エンジニアとしていろんなシステム構築に携わっていると、そのシステムにより効率化された結果、職や地位を失う人っていうのが結構出てくるのだなと感じます。
何をいまさらという感じですが、この不況の折そういったことがどんどんと進行している状況を見ると、自分が作ったシステムがある人には幸せをもたらし、その一方で不幸とは言わずとも何らかの害をこうむる人もいるのだということを目の当たりにすることが結構あったりします。
企業にとって経費を削減するというのは、金のかかるモノを切り捨てる以外に、余剰にかかっている人件費を削減するというのも当てはまるわけです。
その余剰な人件費を切り取り、他に当てはめることができる余白があるのであれば、単にその人はやるべき仕事が変わるというだけで済みますが、それがないのであればその人自体も切り捨てざるを得ないという状況になってしまいます。
システムにより仕事が効率化しても余剰な人員を抱え込んでいるのであれば、何の効果を持たないということになってしまいますので、そういったところで効率化という名の下に整理されていってしまうわけです。
ただ、人間の歴史の中でそういった革命的発明のおかげである職業が消えていき、そしてその発明のおかげで新たな職業が生まれるということを繰り返していっていますので、自然の成り行きといわざるを得ないかもしれません。
コンピュータの発明によって工場などでは人を介するよりはるかに生産性が高く、効率的にモノが作られるようになり、それによって工場勤めの人は職を失うか、ホワイトカラーへ移っていくというような選択を取っていっています。
これは何も非エンジニアの人だけに当てはまることではなくて、エンジニアにとっても同じようなことが言えます。
高度な開発ツールの登場によって、少数でも高度な開発が行えるようになりましたし、能力の高いエンジニアたちによって作られた、洗練されたWebサービスがタダで使えるようになったおかげで、わざわざ高価なソフトウェアを買おうという機会も少なくなっていっています。
このご時世、「ホームページ作ります」だけでは食っていけないでしょう。
私自身も、ここ数年でネットで流行っているWebサービスなんか見てると、こういうのはとてもじゃないけど自分では作れないなとか、こういうのが実務化して企業内になだれ込んできたら、自分やっているエンジニアの仕事なんてほとんど残らないだろうなと感じたりします。
システムが人を幸せにするか?という問いに対しては、ある人はYESと答え、ある人にはNOと答えます。
ただ、NOと答えた人も別のところで高度なIT技術によって支えられているのは事実です。
右から流れてきた書類を左に受け流すだけの仕事をしてた人が、ペーパレス化のシステムによって職を追われたときにシステムを恨むでしょうか。

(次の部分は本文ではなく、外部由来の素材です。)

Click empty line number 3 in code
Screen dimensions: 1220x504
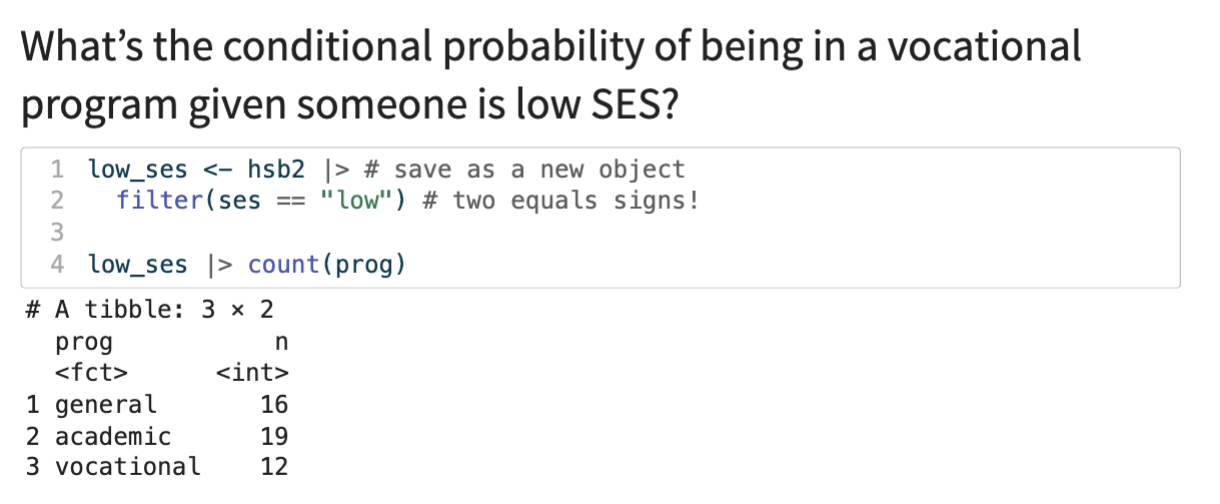(x=58, y=233)
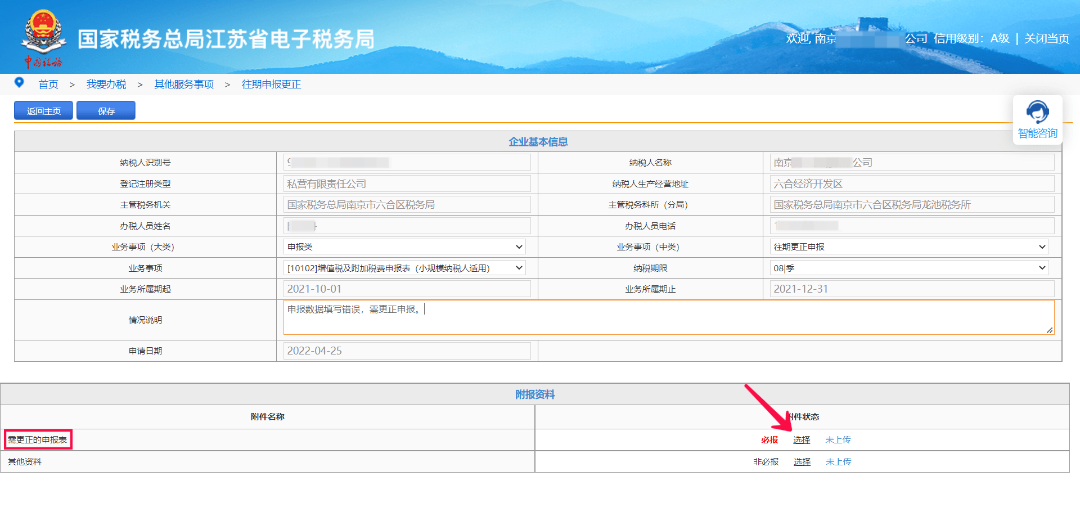Click 选择 for 其他资料 attachment
This screenshot has width=1080, height=529.
click(x=802, y=462)
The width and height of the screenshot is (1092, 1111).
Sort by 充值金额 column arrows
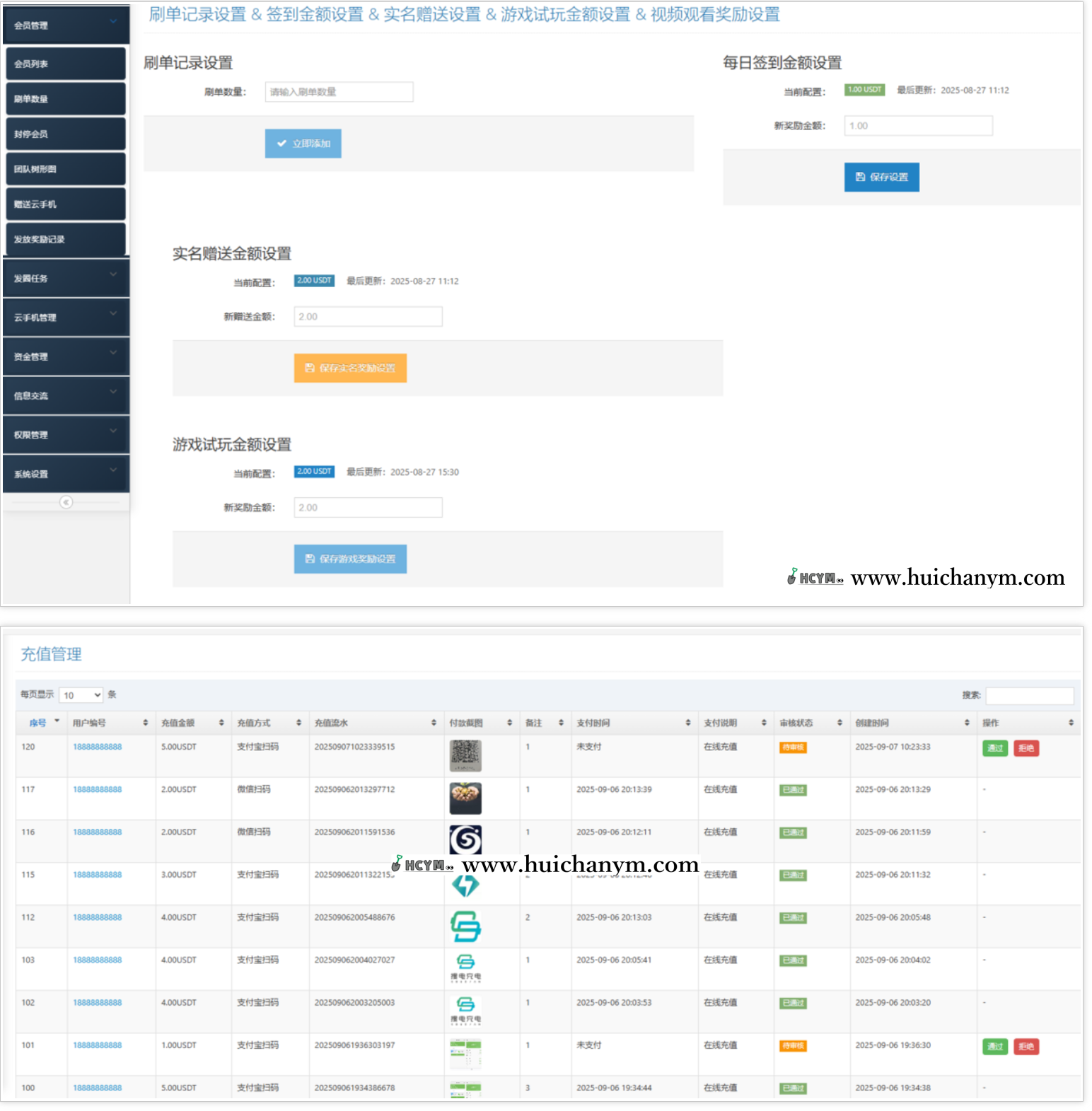pos(221,723)
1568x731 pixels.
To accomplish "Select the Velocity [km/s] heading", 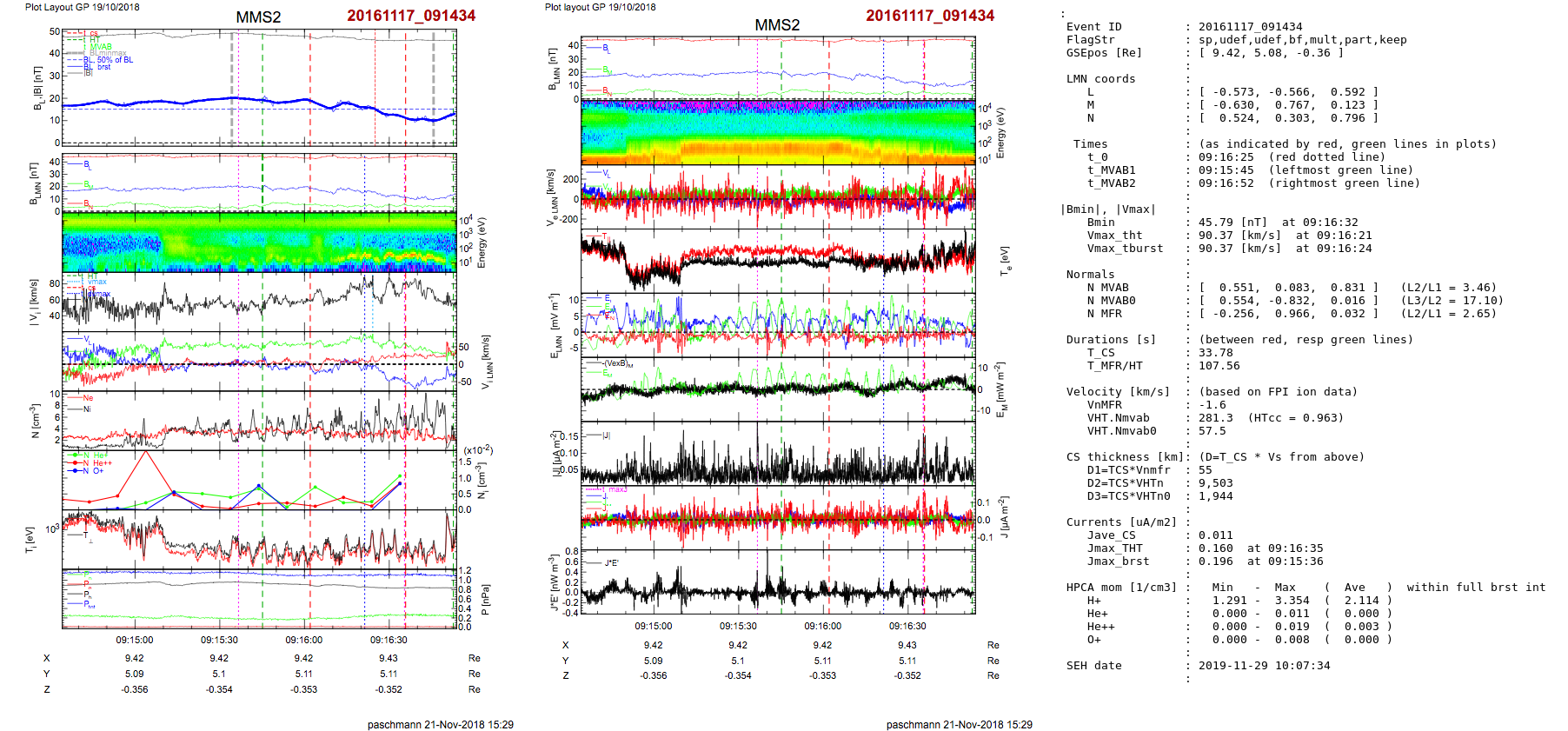I will click(1118, 392).
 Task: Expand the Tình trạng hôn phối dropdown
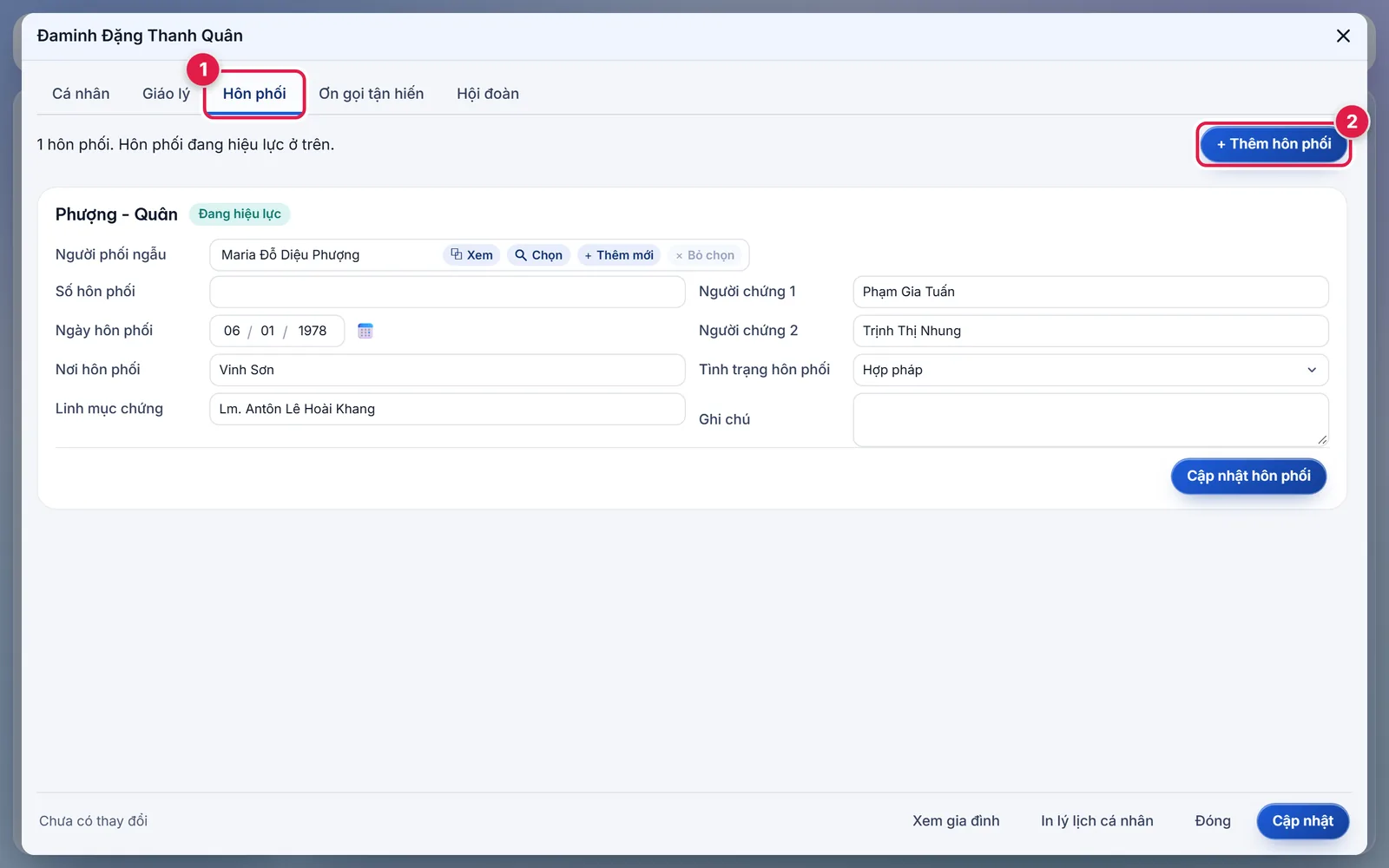click(1090, 370)
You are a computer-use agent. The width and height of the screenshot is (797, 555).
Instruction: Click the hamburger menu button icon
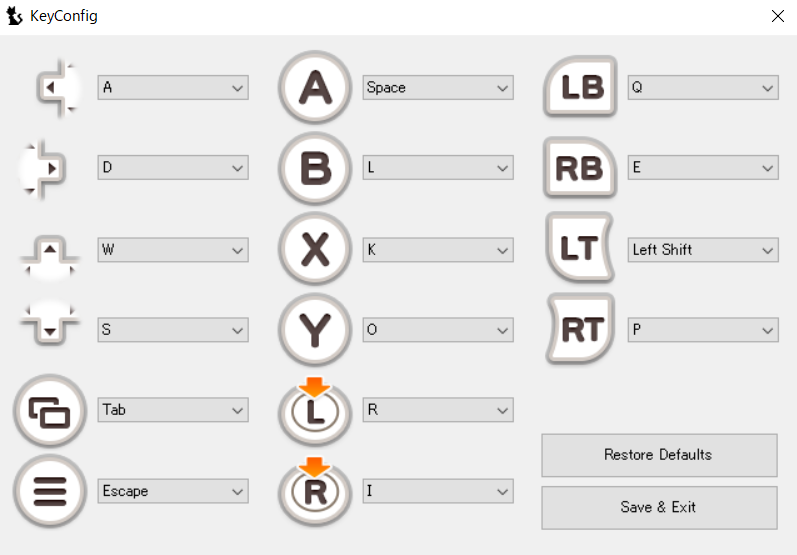pyautogui.click(x=49, y=491)
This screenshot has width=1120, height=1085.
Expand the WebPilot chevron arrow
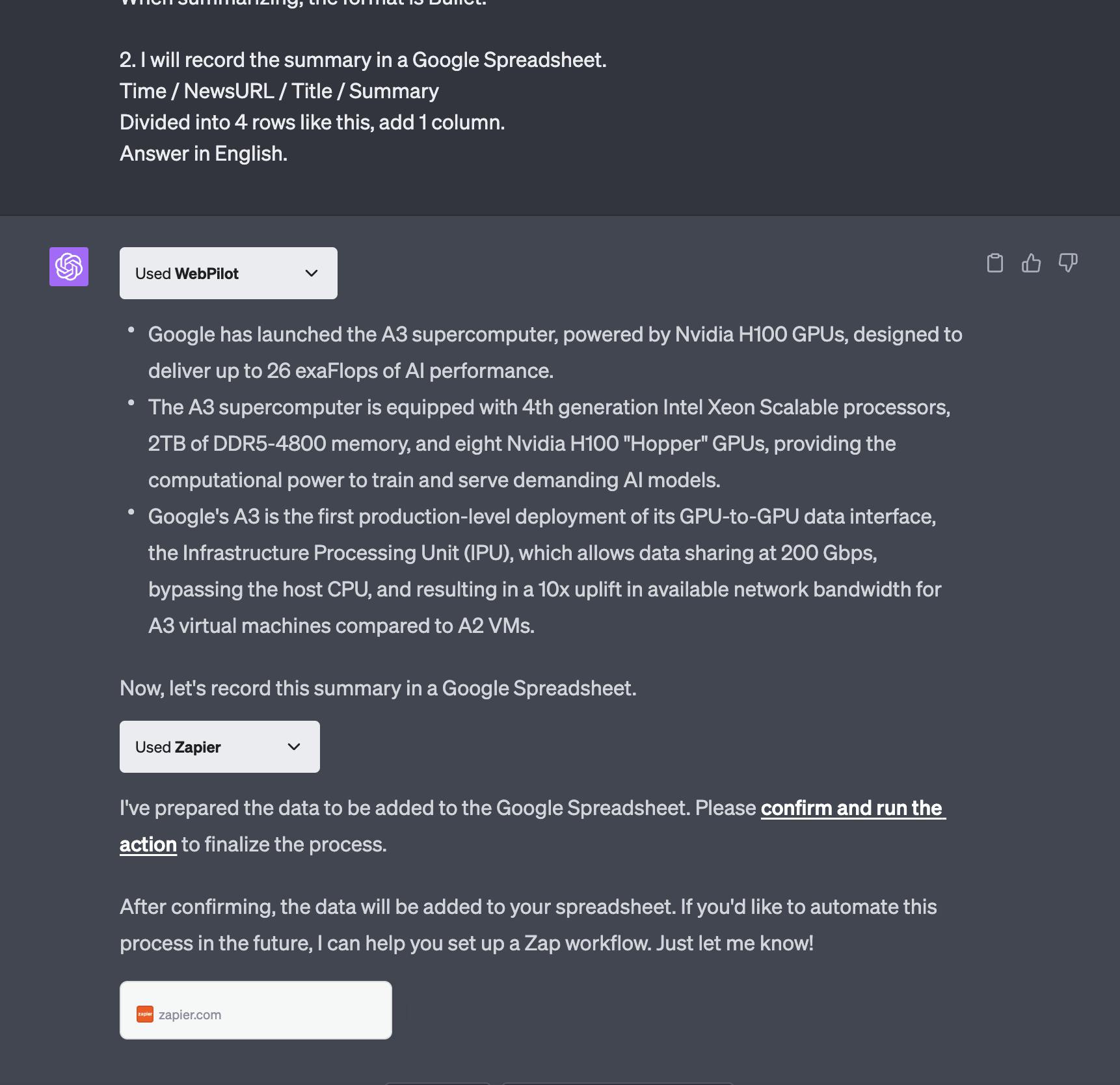pos(312,273)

一時的な感情はあるかもしれませんけど、そこにとどまり続けた結果ともいえます。
自分自身、「あなたにとってIT技術は幸せにしてくれるものか?」という問いに対しては、「利用する立場なら幸せ」というのが一つの答えかなと思ったりします。
(もちろん利用したくないけどそうせざるを得ないシステムというのもありますが)
私たちは自分たちがやっていることが何によって置き換わる可能性があるのかということを少し考えておかないといけないかもしれません。
そして、それに応じた身の振り方を考えて、日々そうはさせまいと自分の中の価値を高めておかなければならないのだろうなと感じます。